Objective: Starting at the line that contains "Task: Click the Rufus about info icon" and ending with the line that contains "coord(32,50)", rewrite those lines of the items with "Click" changed to "Tap" and nothing else altered. Leave out the pictures.

Data entries:
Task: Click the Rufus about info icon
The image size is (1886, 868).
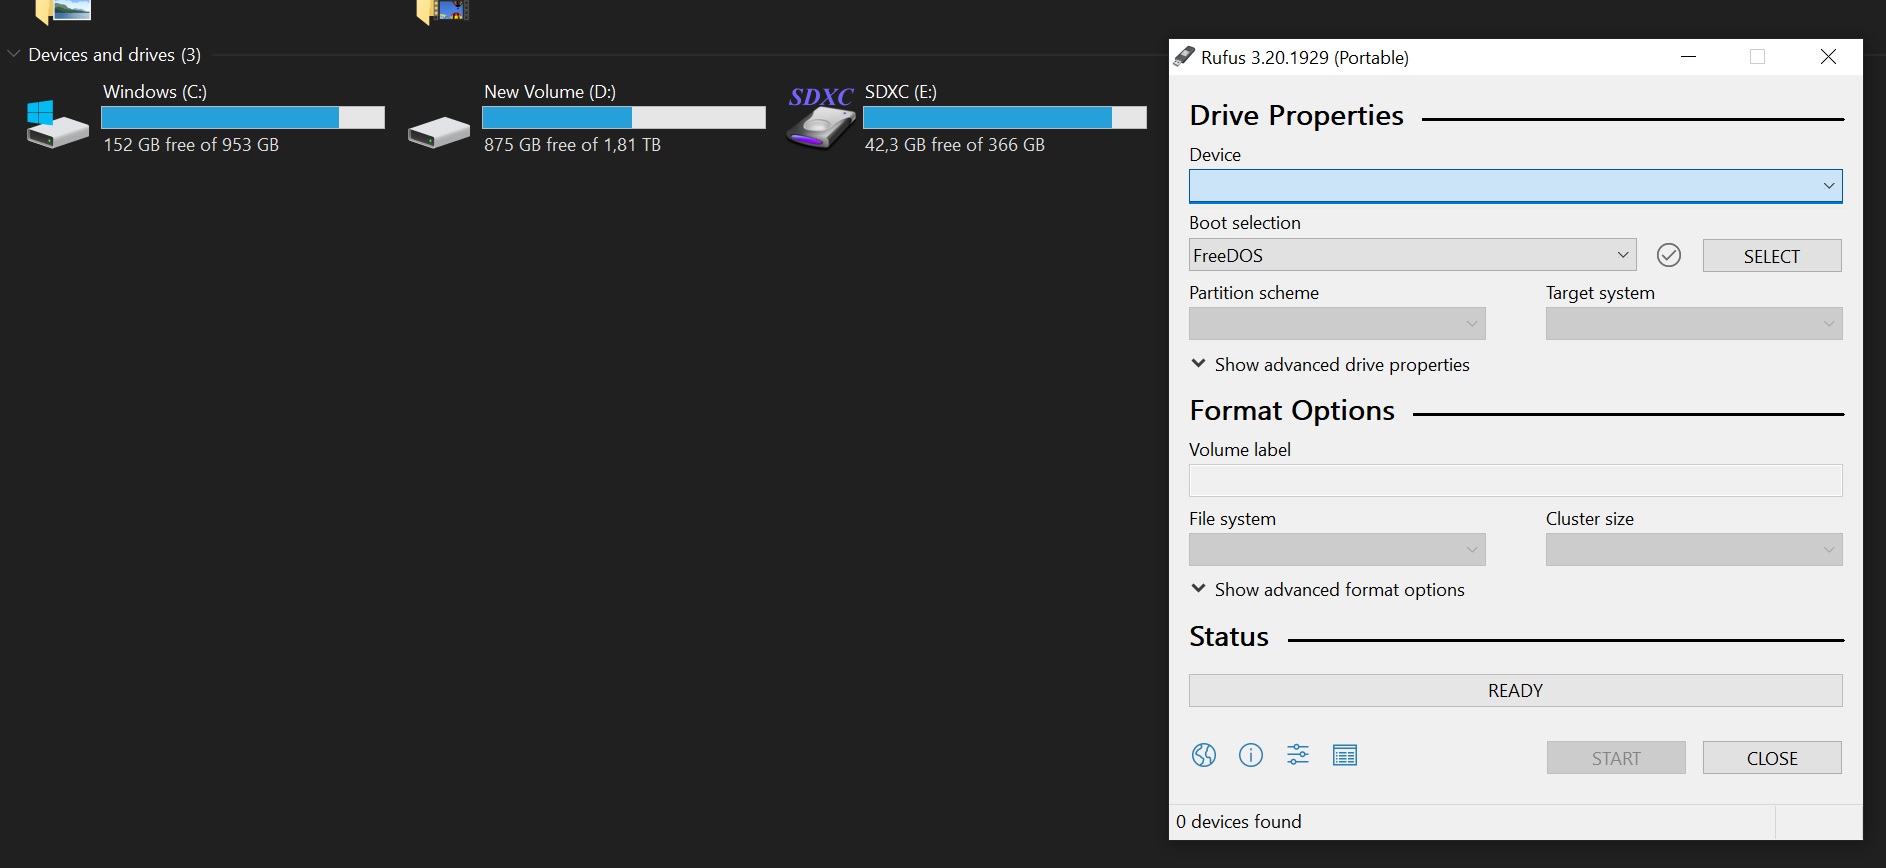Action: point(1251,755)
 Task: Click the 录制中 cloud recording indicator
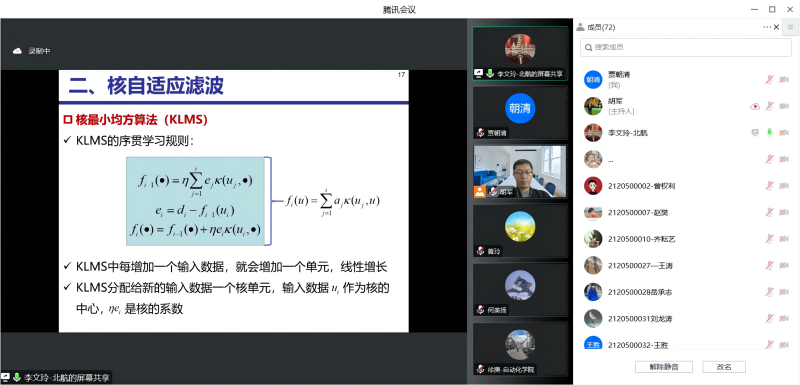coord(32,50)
...
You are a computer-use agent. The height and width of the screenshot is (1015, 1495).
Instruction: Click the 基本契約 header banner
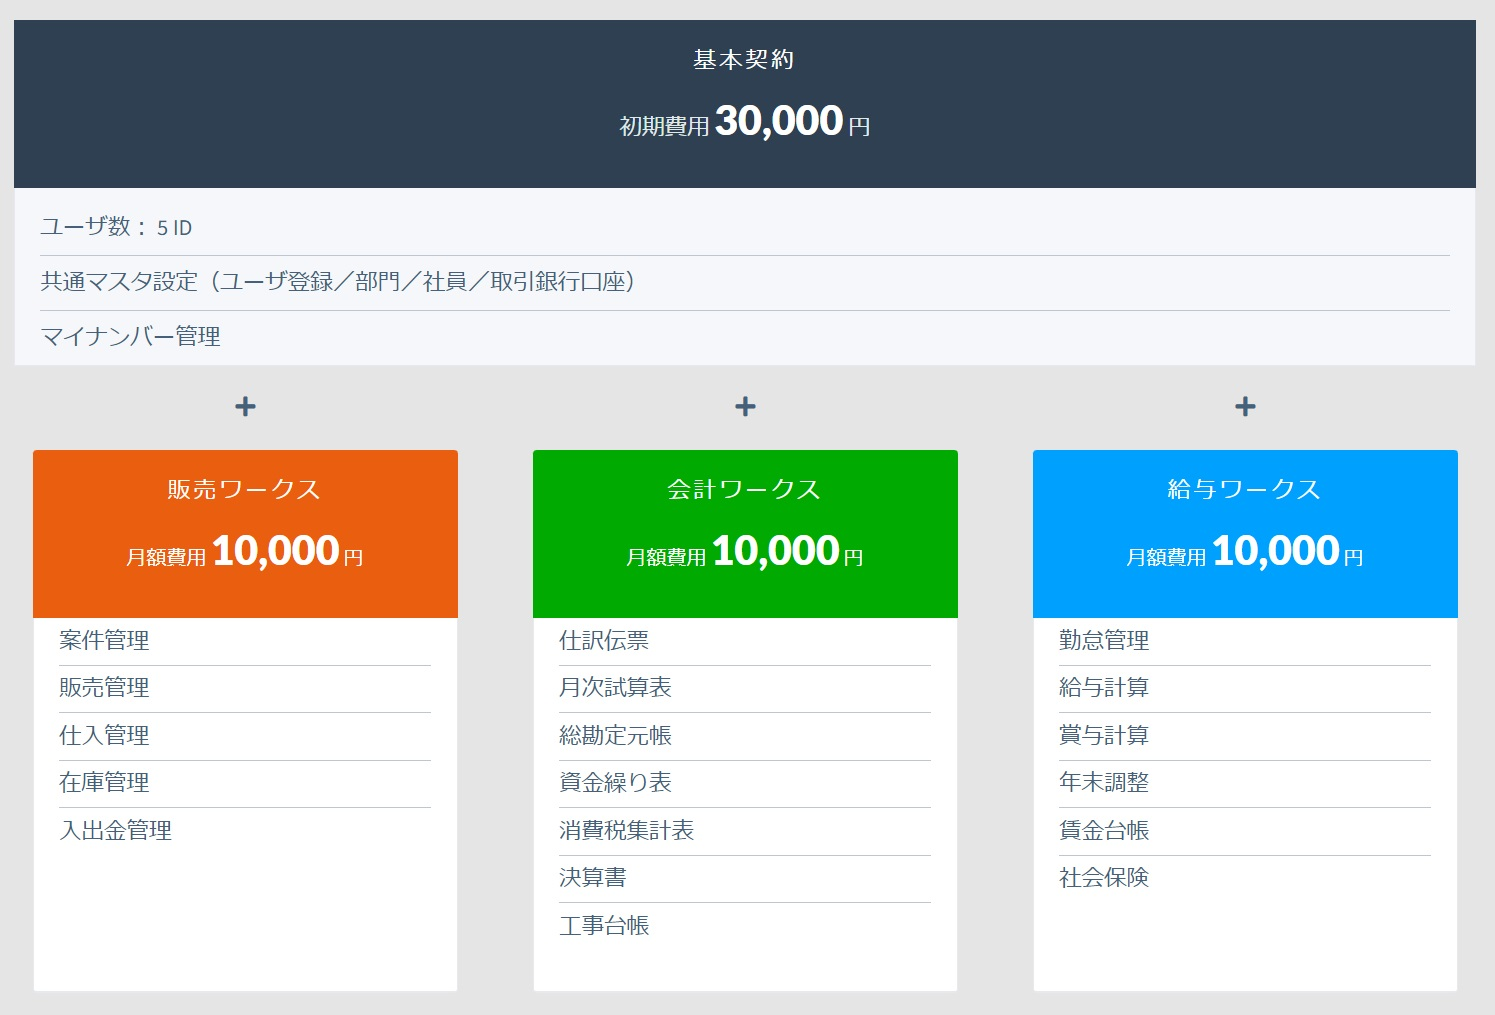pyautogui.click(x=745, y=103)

In response:
Task: Tap the Rufus about info icon
The image size is (1886, 868).
Action: point(1251,755)
 Task: Tap the 录制中 cloud recording indicator
coord(32,50)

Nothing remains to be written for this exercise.